だっ、駄目じゃない、駄目なんかじゃないよ!と翔は、手と頭をぶんぶん振る。


「そうかぁ~、居心地良かったかあ…。俺は、そんな事言って貰えるなんて…」

智「えっ、な、泣かないで」

「嬉しいよ智!」


むぎゅっ


智「ぐふっ」

翔「あっ!ちょ、智くんが潰れちゃうでしょっ!」


翔が俺に抱き付くオーナーを剥がす。


智「…けほけほっ、あ~、死ぬかと思った…」

翔「…んぷっ、くっ、く」

智「…何わらってんの」

翔「や、ちっこくて可愛…」

智「え?」

翔「いえ!何も!」

智「いや、なんか言ったじゃん」


何故か顔を赤くして顔をプルプルと振る。
そんな翔を見てると、少し心が暖まる感じがした。


翔「智くんこそ、ニコニコしてどうしたの?」

智「ん、おれ? 翔くん可愛いなあと思って」


ボッ
久し振りに翔が火を吹いたらしい音が聞こえた。


翔「かかか、可愛いって貴方」

智「ほらそれ。

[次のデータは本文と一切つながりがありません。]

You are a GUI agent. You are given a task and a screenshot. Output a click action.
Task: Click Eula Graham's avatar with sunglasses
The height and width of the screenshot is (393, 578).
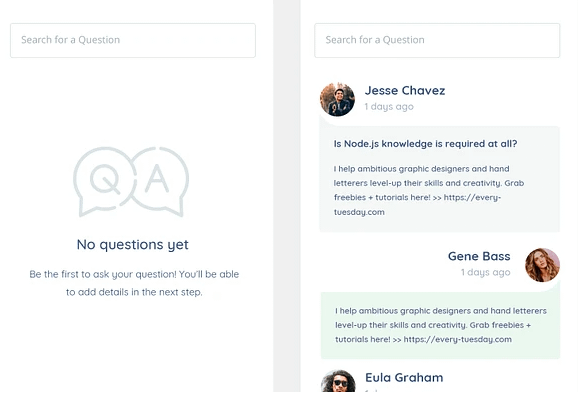click(338, 382)
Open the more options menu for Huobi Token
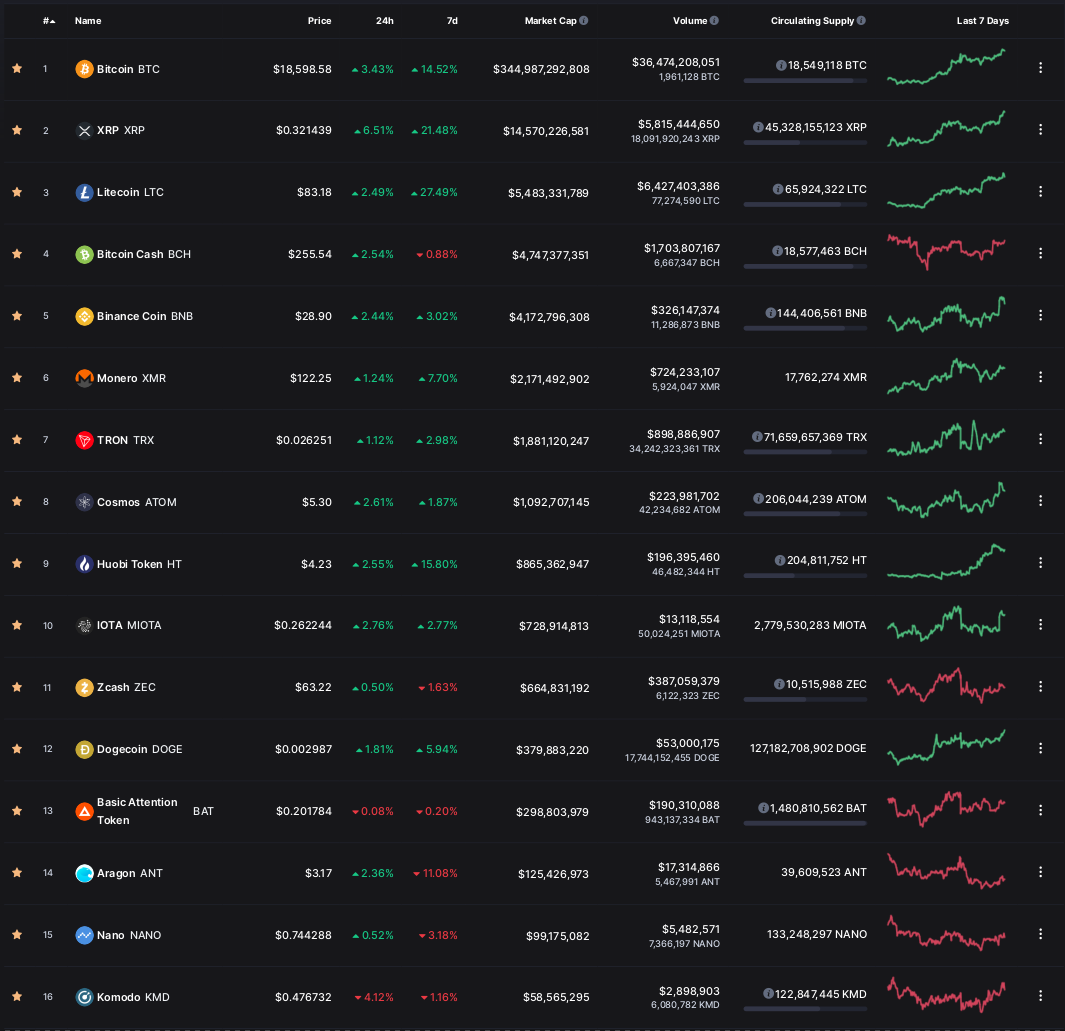The image size is (1065, 1031). (1041, 563)
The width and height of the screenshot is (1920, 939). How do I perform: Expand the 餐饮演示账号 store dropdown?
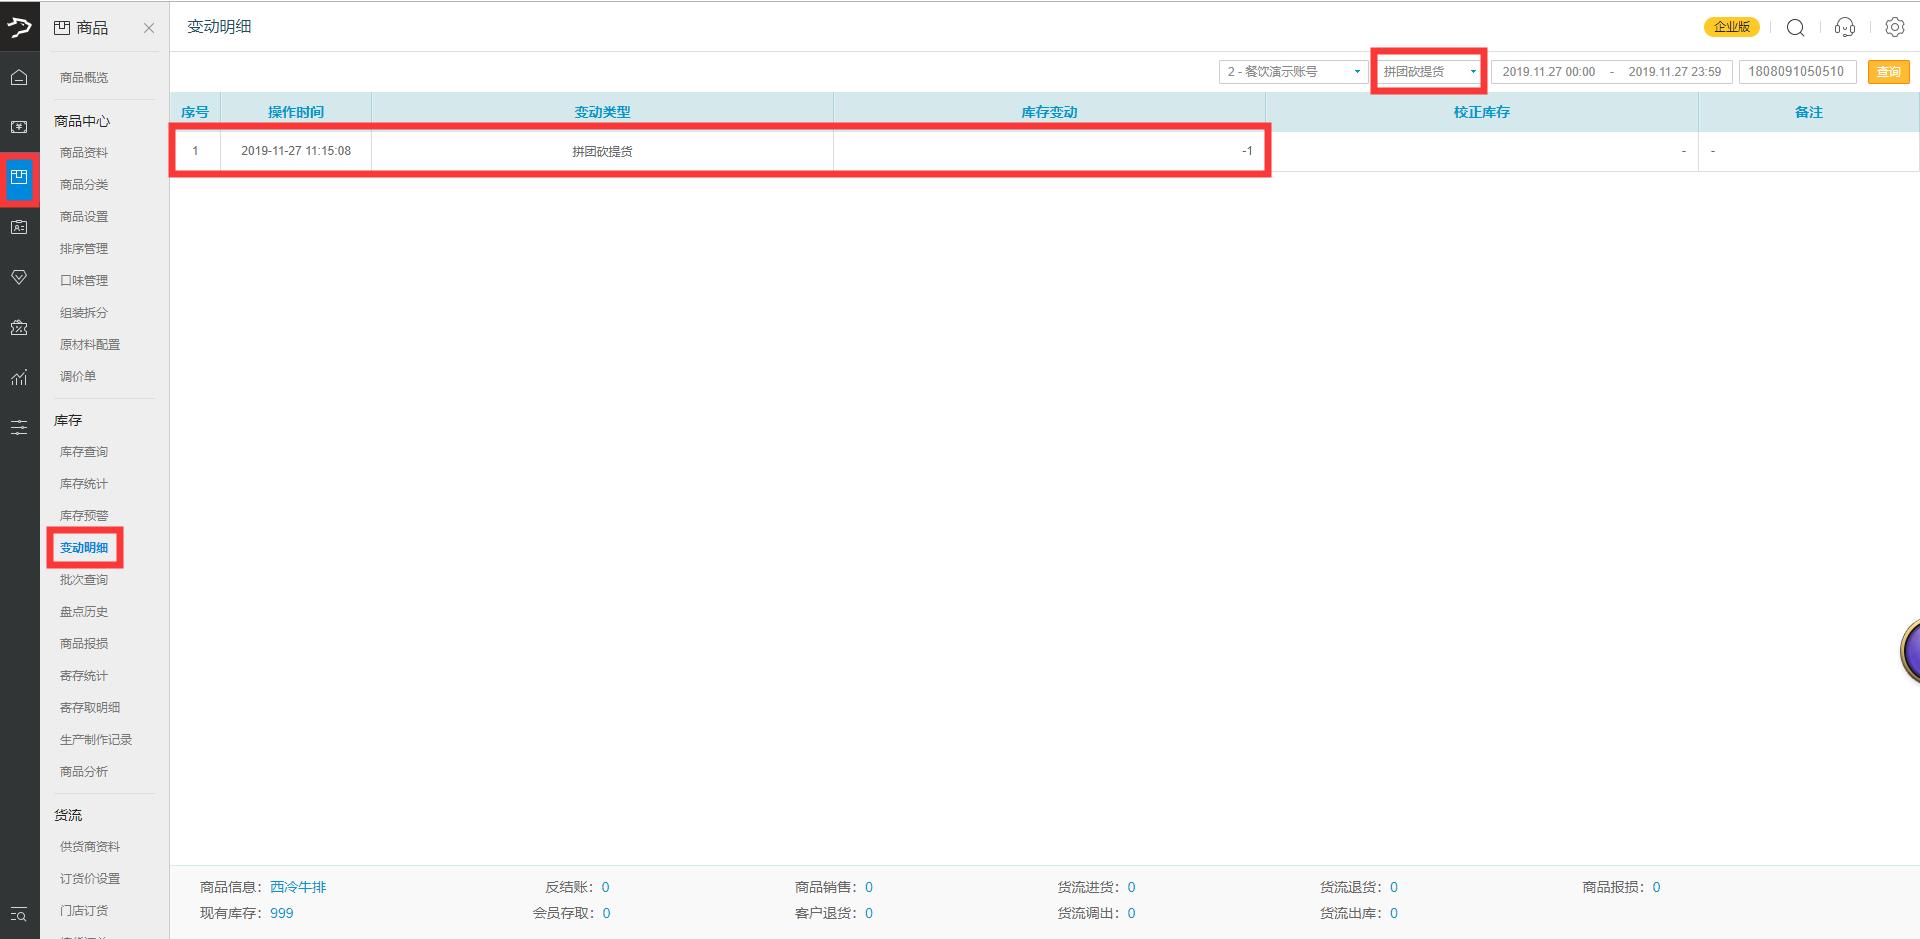pyautogui.click(x=1292, y=72)
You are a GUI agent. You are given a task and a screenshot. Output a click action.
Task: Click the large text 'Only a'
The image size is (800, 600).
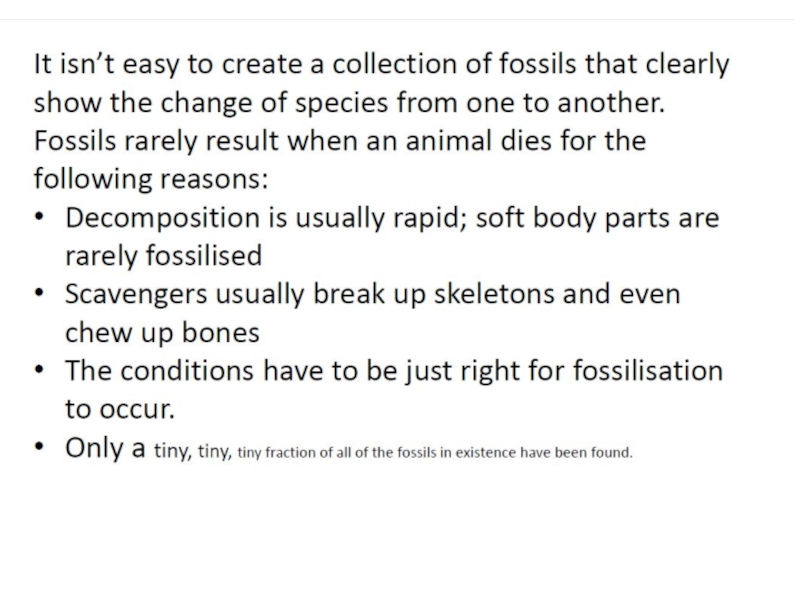pos(105,448)
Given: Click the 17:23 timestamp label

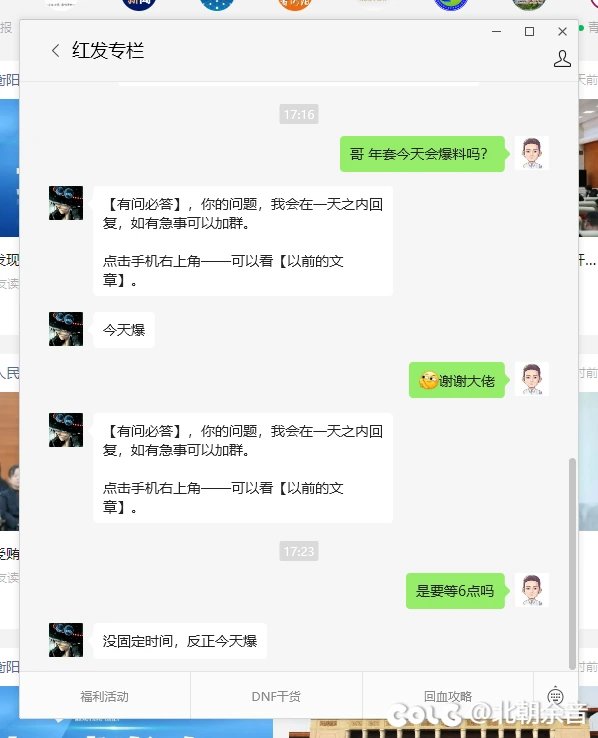Looking at the screenshot, I should click(x=299, y=551).
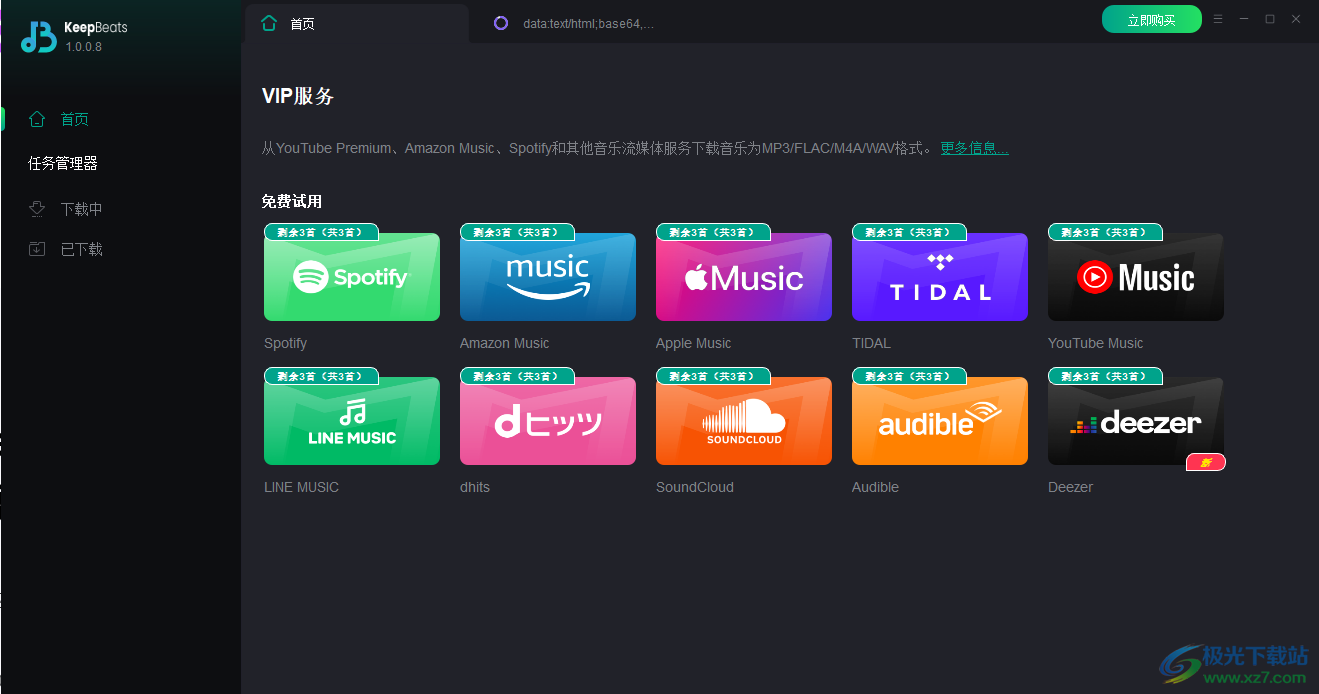This screenshot has width=1319, height=694.
Task: Open the 更多信息 link
Action: click(972, 147)
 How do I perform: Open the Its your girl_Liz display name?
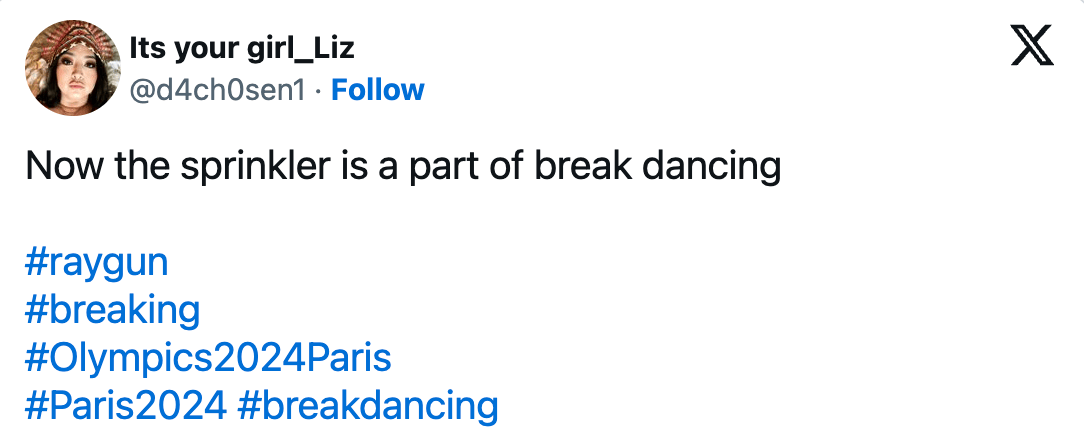coord(242,48)
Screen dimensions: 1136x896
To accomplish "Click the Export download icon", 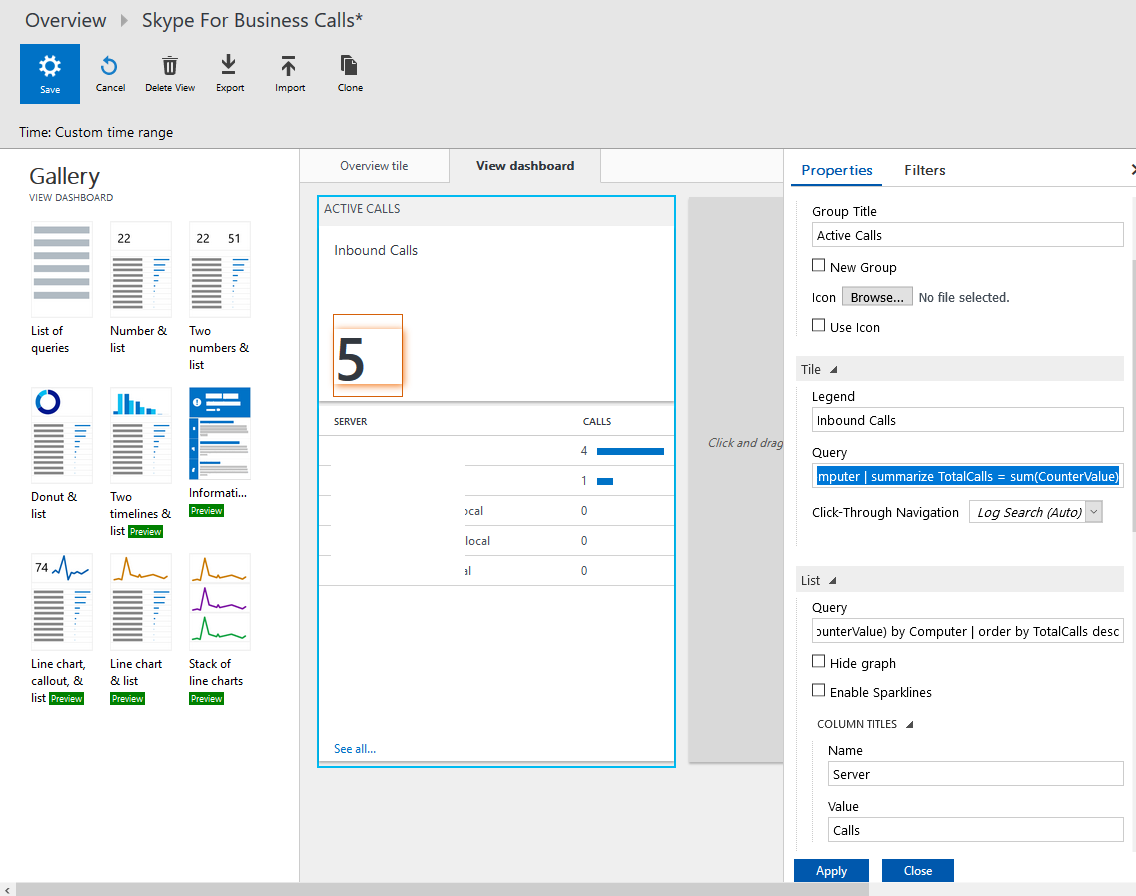I will coord(229,66).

真っ赤だよ?」


だからからかわないでっていつも言ってるでしょうと、翔は両手で顔を隠した。


「こんな挙動不審な櫻井さん見た事無いですよ(笑)」

「オカシイのはいつもの事だけど、ねえ?」

翔「きょ、挙動不審って」

智「いつもそうだよ?」

翔「お、オカシイって」

智「…結構そうだよ?」

翔「………」


翔が俺の顔をじっと見るもんだから、おれもじっと見返した。


智「どしたの?」

翔「いえ、何も…(泣)」

智「え、どしたんだよ(笑)」

翔「ほっといて下さい…」


肩を落とす翔が可笑しくて、俺は声を出して笑った。


智「ぷっ、しょ、翔くん、っく、くくっ、や、矢印みたいになってるよ…っ」

翔「!」

「さ、智さん!それは言っちゃ…、ぷぷ」

智「だ、だって、くっ、はっ、あは、あははっ」



ひーおかしいと涙を流して笑う俺の隣で、翔は溜め息を吐いていた。